Il segretario generale della Fim-Cisl, Roberto Benaglia, lancia l’allarme smart working. Senza il rinnovo della gestione emergenziale del lavoro agile nell’ultimo decreto Sostegni, a maggio c’è il pericolo di trovarsi in una situazione caotica. Il numero uno dei metalmeccanici della Cisl chiede alle relazioni industriali di “rimboccarsi le maniche”, per regolamentare lo smart working e traghettarlo oltre la pandemia
Benaglia, nell’ultimo decreto Sostegni non è stata rinnovata la gestione emergenziale dello smart working, che ha scandito questo anno di pandemia. Che situazione potremmo avere?
Molto caotica. Il rischio è che all’inizio di maggio ci saranno milioni di lavoratori senza nessun tipo di tutela, e aziende che non sapranno cosa fare, e questo non possiamo assolutamente permettercelo. Serve uno sguardo lungo e di prospettiva su questa nuova forma organizzativa.
Bisogna andare oltre la pandemia.
Assolutamente sì. Lo smart working è divenuto, a causa del covid, un fenomeno di massa, che richiede un approccio nuovo per essere regolamentato al meglio.
La legge non può dare una mano?
Al momento l’unica legge che abbiamo è la 81 del 2017, pensata per uno smart working totalmente diverso da quello che stiamo vivendo, perché riguardava aziende e lavoratori che volontariamente volevano attuarlo. Come dicevo dobbiamo fare i conti con un fenomeno totalmente diverso, imposto dalle condizioni che stiamo vivendo, e che ha investito una platea di 5 milioni di lavoratori.
Dunque la contrattazione rimane l’unica strada?
Le relazioni industriali devono rimboccarsi le maniche, e non c’è un’unica modalità di intervento. Si può realizzare un accordo quadro, al livello confederale, oppure muoversi nelle singole categorie. Ma è chiaro che la contrattazione, grazie alla sua flessibilità, rimane l’unica strada.
Le relazioni industriali sono pronte per cogliere questa sfida?
Assolutamente sì. Molti contratti nazionali, firmati di recente, come quello dei metalmeccanici, delle Tlc, disciplinano e regolamentano il lavoro agile. C’è sicuramente terreno fertile nelle relazioni industriali per affrontare questa sfida.
Questa nuova regolamentazione del lavoro agile da quali punti dovrebbe partire?
Diritto alla disconnessione, tutela della salute e della sicurezza, con una postazione di lavoro che, anche a casa, sia il più possibile ergonomica, grazie alla strumentazione fornita dall’azienda, e un’organizzazione puntuale e precisa degli orari, per evitare il rischio che la giornata lavorativa non abbia mai termine.
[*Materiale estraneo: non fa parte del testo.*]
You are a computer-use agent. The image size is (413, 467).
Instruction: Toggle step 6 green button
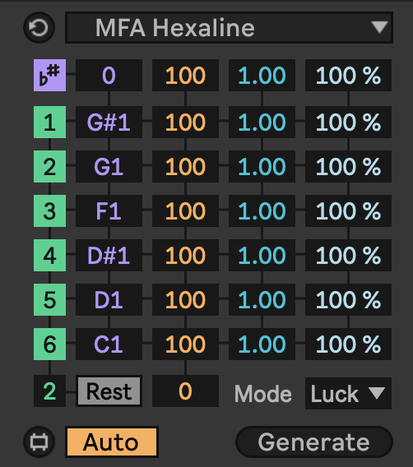49,344
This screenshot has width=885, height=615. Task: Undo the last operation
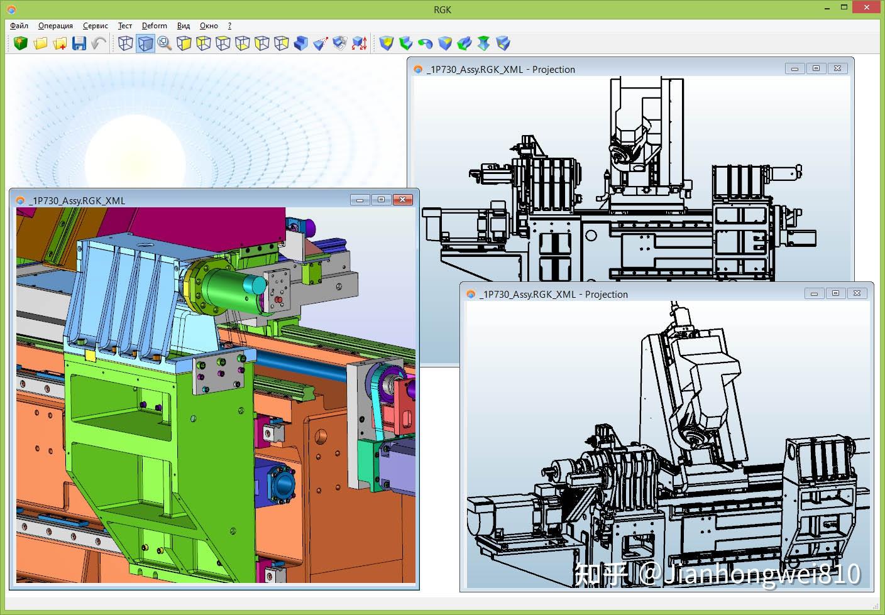[98, 43]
E infine, ma non per questo meno importate, la formazione. Lo smart working richiede un salto culturale significativo, sia nei lavoratori che nel management. Secondo noi sono queste le basi dalle quali partire per una nuova definizione del lavoro agile, che vada oltre la fase emergenziale.
Le aziende più grandi, meglio strutturate, già da tempo guardano allo smart working. Il problema sono quelle più piccole.
Infatti, ed è per questo che serve una visione condivisa dei sindacati e del mondo datoriale. L’azione della contrattazione deve guardare al tessuto delle piccole e media imprese, che rappresentano la spina dorsale del nostro sistema produttivo, che da sole non hanno la forza e dove non si fanno gli accordi aziendali.
Un settore tradizionale, come quello dei metalmeccanici, come ha recepito lo smart working?
Innanzitutto bisogna ripulire il campo da un’immagine ormai sorpassata delle tute blu. Il 51% dei lavoratori coperti dal contratto di Federmeccanica svolge un ruolo impiegatizio, oppure sono tecnici o informatici. Inoltre ho visto come anche mansioni più “classiche”, possono essere svolte tramite ipad. C’è dunque una forte propensione al lavoro agile anche nell’industria meccanica.
Avete realizzato una mappatura del lavoro agile nel mondo dei meccanici?
Prossimamente la Fim-Cisl avvierà uno studio proprio in questa direzione. Naturalmente si tratta di un fenomeno che può avere una doppia faccia. Da un lato ci sono dei benefici, che si traducono in una riduzione degli spostamenti e in un maggiore flessibilità. Dall’altra, il rischio più grande è l’isolamento del lavoratore, così come la difficoltà nel separare la sfera privata da quella professionale.